ABD'nin Karadeniz hedefi

Rahmetli Aytunç Altındal, yıllar önce bugünkü kanal projesini bir röportajda dile getirmiş. Dönemin ABD Dışişleri Bakanı Condoleezza Rice, Türkiye'yi ziyaret etmişti. Bu ziyaretle ilgili Aytunç Bey, Rice'nin niçin Türkiye'de bulunduğunu ve ne istediğine dair bir değerlendirmede bulunmuş.

Aytunç Altındal şöyle demiş:

"Türk basınında ne hikmetse yer verilmeyen fakat muhtemelen yarın veya öbür gün en geç Condoleezza Rice'ın açıklayacağı başka bir olay var. Bu geliş gidişler içinde bundan hiç söz edilmedi. Nedir o? ABD Deniz Kuvvetleri'nin donanmasının Karadeniz'e çıkma isteği var. Ve bu bizim Montrö anlaşmamızın 11 ve 12. maddelerinin ihlal edildiği takdirde çıkabiliyor. Demek ki Montrö gündemde. Ve diyor ki ABD; 'Benim Akdeniz'deki donanmamı ben Karadeniz'e çıkartacağım'. 'Bana izin vereceksin' diyor Türkiye'ye…"
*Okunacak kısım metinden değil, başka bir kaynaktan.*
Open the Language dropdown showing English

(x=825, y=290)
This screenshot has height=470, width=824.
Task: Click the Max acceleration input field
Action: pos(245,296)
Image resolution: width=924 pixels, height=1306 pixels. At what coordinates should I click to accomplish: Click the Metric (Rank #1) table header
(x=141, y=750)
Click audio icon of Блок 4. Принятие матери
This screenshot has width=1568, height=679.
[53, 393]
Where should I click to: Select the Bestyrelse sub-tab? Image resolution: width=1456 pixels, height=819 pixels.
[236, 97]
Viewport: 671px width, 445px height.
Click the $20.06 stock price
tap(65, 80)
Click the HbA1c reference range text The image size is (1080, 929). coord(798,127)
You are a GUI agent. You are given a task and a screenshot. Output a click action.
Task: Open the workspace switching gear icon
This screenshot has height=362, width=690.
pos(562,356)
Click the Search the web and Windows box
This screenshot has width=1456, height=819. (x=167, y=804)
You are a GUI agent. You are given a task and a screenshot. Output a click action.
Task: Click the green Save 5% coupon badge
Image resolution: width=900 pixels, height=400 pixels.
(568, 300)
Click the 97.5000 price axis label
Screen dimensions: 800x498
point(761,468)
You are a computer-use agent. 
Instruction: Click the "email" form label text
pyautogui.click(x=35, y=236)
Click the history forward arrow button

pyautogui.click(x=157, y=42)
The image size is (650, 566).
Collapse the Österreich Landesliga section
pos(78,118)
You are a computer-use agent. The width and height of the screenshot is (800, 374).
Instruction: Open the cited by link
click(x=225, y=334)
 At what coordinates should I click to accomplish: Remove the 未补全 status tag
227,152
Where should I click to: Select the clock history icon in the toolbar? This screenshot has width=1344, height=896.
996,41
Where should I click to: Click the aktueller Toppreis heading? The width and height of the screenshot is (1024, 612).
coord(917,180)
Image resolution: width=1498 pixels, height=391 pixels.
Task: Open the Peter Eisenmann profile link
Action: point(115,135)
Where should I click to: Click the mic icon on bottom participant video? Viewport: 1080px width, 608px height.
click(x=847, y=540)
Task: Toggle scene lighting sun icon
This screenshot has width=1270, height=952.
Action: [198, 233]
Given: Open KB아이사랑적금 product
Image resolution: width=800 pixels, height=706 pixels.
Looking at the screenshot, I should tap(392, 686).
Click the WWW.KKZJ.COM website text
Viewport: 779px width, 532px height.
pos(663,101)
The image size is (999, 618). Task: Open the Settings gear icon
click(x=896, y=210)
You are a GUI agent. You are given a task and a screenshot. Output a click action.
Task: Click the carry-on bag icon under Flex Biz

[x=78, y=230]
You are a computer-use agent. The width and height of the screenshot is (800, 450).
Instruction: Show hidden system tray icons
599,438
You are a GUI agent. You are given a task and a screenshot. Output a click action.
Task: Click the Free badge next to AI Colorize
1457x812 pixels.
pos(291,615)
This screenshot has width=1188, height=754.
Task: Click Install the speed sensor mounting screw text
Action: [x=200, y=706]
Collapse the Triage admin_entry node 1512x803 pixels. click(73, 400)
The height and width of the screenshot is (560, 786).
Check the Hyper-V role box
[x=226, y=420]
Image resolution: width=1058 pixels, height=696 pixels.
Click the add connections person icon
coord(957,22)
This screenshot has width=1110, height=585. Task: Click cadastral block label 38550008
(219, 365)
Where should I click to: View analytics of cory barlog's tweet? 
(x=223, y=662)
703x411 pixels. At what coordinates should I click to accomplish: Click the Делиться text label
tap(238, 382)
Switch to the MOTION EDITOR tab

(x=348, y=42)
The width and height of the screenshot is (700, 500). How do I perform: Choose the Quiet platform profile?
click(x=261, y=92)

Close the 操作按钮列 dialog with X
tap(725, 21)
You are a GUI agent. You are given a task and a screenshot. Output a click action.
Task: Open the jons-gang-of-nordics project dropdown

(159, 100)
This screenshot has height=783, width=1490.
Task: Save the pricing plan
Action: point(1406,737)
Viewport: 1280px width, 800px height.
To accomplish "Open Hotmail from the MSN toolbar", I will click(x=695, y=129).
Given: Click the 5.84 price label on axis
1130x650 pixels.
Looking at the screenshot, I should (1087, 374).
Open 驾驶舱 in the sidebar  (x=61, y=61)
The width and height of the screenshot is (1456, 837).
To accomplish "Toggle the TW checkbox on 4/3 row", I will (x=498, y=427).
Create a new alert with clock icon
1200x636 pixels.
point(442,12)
Türkiye'de bağımlı basının elbette milli çıkarlarımızla ilgili meselelerde AKP iktidarlarının hoşuna gitmeyecek bilgileri duyurmasını beklemiyoruz. Nitekim o günlerde bu bilgileri vermediler. Halen daha, Kanal İstanbul projesini savunmağa devam ediyorlar.

Etsinler bakalım.

Sürüp gelen gelişmeler işin içinde ABD olduğunu doğruluyor.

Hatırlayalım:

6 Şubat 2003 tarihinde AKP Hükümetinin TBMM'ye sunduğu "Türkiye'deki askeri üs ve tesisler ile limanlarda gerekli yenileştirme, geliştirme, inşaat ve tevsi çalışmaları ile altyapı faaliyetlerinde bulunmak amacıyla ABD'ye mensup teknik ve askeri personelin 3 ay süreyle Türkiye'de bulunmasına (…) Anayasa'nın 92'nci maddesi uyarınca izin verilmesi" diye bir tezkere hazırlığı vardı.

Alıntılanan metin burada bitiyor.